People watch him, agape, as he flies past in a blur. It’s been this way all afternoon, the joie de vivre. Is he always this way? they say. He hasn’t even had any cake yet.
Unless he’s agro-energetic, which is rare, I let him run. Especially now. No harm beyond spectacle, beyond a few stiff-upper-lippers wondering when on earth I’m going to yank back on the leash.
But no, not today. Run boy run, all clammy scruff and foodie fingers. Burst up and down and hurl yourself at least once into every lap, begging MO MEAT PWEEEZE! and imping handfuls off of O.P.P. (other people’s plates) and batting eyelashes and, at the pinnacle of exasperation, saying I WUB YOU! and galumphing away, shoes on the wrong feet, and tripping spectacularly, landing in a tangle of limbs and giggles.
Having lost one son, the others will not be unhinged as though enough free rein for three has been dispersed among two.
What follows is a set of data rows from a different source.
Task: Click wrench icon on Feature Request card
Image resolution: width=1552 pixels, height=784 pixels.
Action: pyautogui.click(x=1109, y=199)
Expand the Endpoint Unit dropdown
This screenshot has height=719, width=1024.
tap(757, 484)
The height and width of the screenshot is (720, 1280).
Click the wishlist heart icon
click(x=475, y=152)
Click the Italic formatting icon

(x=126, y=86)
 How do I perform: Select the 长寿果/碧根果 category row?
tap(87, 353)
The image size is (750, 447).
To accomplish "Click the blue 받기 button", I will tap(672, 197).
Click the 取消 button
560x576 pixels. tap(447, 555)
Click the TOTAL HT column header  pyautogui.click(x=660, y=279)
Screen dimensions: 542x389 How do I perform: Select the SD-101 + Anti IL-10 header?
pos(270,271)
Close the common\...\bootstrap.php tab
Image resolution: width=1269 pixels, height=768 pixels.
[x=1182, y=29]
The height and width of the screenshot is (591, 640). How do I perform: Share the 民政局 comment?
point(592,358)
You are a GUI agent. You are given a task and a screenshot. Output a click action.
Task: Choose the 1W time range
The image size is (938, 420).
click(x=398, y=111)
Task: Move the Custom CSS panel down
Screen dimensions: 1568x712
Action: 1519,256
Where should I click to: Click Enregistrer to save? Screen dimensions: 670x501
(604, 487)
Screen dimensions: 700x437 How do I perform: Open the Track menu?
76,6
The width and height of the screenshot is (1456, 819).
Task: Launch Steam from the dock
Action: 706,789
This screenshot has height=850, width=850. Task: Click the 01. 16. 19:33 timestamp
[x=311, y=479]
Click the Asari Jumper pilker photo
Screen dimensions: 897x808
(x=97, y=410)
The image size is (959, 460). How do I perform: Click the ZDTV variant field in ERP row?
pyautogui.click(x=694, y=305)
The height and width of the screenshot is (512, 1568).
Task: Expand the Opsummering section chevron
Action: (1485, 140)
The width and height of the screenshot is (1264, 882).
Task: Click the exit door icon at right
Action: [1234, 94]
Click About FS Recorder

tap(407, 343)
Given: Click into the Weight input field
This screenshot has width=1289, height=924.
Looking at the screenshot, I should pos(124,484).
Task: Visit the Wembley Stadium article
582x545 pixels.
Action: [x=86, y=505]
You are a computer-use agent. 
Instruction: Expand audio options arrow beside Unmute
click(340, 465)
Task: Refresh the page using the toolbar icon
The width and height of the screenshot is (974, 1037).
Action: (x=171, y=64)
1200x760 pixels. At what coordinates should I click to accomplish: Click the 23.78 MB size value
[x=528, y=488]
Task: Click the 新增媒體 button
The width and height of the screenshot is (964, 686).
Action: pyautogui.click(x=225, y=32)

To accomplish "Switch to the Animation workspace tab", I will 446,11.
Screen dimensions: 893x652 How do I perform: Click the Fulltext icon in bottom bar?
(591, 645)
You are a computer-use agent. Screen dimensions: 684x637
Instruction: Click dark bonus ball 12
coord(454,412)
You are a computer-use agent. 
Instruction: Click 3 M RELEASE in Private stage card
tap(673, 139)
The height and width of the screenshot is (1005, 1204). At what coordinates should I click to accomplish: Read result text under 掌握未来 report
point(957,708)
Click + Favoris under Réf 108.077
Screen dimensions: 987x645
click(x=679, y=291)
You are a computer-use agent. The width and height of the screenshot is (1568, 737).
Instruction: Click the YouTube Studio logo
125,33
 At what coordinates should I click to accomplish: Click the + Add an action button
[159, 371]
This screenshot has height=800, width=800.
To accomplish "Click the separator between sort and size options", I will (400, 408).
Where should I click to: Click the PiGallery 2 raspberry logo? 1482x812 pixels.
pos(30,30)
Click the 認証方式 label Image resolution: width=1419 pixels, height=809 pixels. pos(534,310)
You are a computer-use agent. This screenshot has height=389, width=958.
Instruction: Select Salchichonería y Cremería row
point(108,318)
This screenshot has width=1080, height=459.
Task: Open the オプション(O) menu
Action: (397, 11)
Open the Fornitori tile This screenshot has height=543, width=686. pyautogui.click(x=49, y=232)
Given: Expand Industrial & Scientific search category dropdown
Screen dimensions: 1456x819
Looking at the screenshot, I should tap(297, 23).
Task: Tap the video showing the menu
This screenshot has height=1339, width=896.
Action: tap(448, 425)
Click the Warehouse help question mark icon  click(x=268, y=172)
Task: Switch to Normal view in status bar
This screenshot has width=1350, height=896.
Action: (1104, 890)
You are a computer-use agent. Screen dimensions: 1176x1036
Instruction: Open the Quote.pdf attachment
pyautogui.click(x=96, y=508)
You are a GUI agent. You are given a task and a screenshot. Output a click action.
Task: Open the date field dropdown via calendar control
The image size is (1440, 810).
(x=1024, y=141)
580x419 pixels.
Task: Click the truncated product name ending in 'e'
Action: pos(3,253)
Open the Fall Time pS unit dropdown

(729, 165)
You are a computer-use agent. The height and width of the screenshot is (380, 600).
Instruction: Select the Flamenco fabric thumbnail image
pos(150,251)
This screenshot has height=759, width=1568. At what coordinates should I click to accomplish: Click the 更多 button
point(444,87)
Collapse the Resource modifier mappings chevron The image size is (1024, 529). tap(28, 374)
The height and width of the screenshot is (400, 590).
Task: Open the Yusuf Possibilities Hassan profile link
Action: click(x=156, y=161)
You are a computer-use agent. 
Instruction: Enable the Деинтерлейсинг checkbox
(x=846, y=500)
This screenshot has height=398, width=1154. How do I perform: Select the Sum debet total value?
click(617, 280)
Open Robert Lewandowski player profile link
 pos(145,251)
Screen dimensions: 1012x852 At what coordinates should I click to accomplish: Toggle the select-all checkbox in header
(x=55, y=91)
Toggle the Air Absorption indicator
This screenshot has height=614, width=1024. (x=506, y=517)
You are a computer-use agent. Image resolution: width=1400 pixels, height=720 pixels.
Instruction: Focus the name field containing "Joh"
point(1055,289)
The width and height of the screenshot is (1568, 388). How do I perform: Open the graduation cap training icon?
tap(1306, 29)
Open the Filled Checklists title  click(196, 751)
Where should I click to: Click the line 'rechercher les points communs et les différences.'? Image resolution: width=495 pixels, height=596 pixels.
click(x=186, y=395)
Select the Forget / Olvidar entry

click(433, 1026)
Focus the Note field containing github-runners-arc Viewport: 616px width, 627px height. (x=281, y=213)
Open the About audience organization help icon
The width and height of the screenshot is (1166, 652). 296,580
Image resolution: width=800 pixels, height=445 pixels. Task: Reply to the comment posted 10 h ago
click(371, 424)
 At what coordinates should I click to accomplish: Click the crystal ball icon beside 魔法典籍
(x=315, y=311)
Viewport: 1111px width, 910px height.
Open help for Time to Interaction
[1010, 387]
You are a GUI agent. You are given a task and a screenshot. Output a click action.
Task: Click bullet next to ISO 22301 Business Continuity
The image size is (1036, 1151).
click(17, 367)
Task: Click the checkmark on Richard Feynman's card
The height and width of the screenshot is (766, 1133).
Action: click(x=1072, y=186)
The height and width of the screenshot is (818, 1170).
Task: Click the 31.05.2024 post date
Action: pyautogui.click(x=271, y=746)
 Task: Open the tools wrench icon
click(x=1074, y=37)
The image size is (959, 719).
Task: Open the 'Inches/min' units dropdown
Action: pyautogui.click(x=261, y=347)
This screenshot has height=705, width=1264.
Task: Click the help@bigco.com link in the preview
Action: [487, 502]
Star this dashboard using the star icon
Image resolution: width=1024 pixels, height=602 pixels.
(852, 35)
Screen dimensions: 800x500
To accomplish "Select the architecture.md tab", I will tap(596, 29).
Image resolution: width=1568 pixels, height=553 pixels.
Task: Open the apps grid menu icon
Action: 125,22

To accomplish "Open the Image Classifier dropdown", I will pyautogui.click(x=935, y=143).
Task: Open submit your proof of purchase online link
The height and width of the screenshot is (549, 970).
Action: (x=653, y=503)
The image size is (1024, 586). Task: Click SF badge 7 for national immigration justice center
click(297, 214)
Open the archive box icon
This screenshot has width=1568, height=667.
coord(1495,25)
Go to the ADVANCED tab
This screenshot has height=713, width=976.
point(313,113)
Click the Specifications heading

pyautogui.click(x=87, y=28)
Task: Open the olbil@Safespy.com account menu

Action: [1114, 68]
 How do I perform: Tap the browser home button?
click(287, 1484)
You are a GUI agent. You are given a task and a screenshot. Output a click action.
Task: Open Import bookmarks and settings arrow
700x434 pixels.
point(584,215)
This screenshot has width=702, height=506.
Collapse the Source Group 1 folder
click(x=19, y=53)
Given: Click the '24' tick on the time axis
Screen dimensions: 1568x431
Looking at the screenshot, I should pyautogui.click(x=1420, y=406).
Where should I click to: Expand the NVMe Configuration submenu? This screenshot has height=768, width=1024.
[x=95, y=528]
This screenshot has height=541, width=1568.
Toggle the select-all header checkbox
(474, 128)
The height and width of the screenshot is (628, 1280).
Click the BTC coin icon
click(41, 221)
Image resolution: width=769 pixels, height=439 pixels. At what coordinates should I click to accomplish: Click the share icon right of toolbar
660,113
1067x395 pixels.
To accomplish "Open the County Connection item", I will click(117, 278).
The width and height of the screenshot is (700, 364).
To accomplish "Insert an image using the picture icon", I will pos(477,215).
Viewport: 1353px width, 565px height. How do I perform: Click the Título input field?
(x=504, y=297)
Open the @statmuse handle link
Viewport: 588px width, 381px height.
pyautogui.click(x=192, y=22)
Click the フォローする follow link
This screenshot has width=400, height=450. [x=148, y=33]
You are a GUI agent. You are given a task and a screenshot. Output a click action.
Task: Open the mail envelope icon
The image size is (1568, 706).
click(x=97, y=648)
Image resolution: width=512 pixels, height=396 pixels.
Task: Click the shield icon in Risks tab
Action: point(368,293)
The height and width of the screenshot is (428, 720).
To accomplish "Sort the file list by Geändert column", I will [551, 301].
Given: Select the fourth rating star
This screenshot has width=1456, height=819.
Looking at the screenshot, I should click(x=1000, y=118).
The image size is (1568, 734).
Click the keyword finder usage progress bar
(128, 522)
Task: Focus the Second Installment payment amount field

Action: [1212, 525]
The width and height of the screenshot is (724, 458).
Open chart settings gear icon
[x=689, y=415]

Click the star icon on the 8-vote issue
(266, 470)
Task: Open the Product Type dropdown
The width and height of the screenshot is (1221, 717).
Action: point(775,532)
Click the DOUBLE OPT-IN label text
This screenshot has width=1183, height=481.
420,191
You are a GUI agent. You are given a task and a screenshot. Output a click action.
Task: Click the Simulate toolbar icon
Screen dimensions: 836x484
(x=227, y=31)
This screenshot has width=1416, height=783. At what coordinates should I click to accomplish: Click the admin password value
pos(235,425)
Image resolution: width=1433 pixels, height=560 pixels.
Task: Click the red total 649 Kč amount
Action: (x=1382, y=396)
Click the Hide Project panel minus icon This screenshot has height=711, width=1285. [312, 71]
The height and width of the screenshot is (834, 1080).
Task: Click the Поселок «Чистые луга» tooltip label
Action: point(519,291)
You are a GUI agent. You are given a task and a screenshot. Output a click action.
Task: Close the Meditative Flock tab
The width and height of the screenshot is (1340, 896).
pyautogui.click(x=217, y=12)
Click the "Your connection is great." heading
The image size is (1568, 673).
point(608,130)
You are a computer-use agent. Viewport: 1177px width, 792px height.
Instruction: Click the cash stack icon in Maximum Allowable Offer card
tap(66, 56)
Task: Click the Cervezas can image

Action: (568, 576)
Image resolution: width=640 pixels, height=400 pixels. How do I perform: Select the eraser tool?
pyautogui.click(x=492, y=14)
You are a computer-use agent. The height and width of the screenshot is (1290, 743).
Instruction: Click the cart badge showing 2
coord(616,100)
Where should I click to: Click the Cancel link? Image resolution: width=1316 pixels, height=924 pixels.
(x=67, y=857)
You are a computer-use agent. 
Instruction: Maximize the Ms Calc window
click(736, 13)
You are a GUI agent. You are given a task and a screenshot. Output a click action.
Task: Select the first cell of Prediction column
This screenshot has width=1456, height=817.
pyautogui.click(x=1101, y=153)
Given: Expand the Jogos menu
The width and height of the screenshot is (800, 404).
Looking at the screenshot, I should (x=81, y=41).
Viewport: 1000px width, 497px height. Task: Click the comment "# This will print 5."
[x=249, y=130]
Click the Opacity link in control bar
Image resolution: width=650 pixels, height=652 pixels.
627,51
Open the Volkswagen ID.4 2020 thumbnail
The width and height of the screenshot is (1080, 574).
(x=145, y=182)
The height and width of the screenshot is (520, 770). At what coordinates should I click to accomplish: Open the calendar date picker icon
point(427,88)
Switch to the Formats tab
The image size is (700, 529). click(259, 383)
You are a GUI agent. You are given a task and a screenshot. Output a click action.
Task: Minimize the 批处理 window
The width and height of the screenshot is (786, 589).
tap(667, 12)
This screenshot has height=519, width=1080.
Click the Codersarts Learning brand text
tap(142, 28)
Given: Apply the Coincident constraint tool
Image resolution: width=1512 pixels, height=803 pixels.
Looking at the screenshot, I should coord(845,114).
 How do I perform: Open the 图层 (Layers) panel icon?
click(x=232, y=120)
But to see Evan so full of relentless charm, panting with exuberance… it’s like watching a horse you’ve got money on. I’m on my feet in the stands yelling Go! Go! Go! and as long as no harm is done and manners are loosely interpreted as best as a two-year-old can, I am his mama, mindful of more revelling and less propriety.
People watch him, agape, as he murmurs on my chest curled up like a kitten. It’s been this way all afternoon: he nurses, he stretches, he farts, he sleeps. Is he always this way? they say. So small, so still.
Not for long, I think to myself, smiling. Not for long.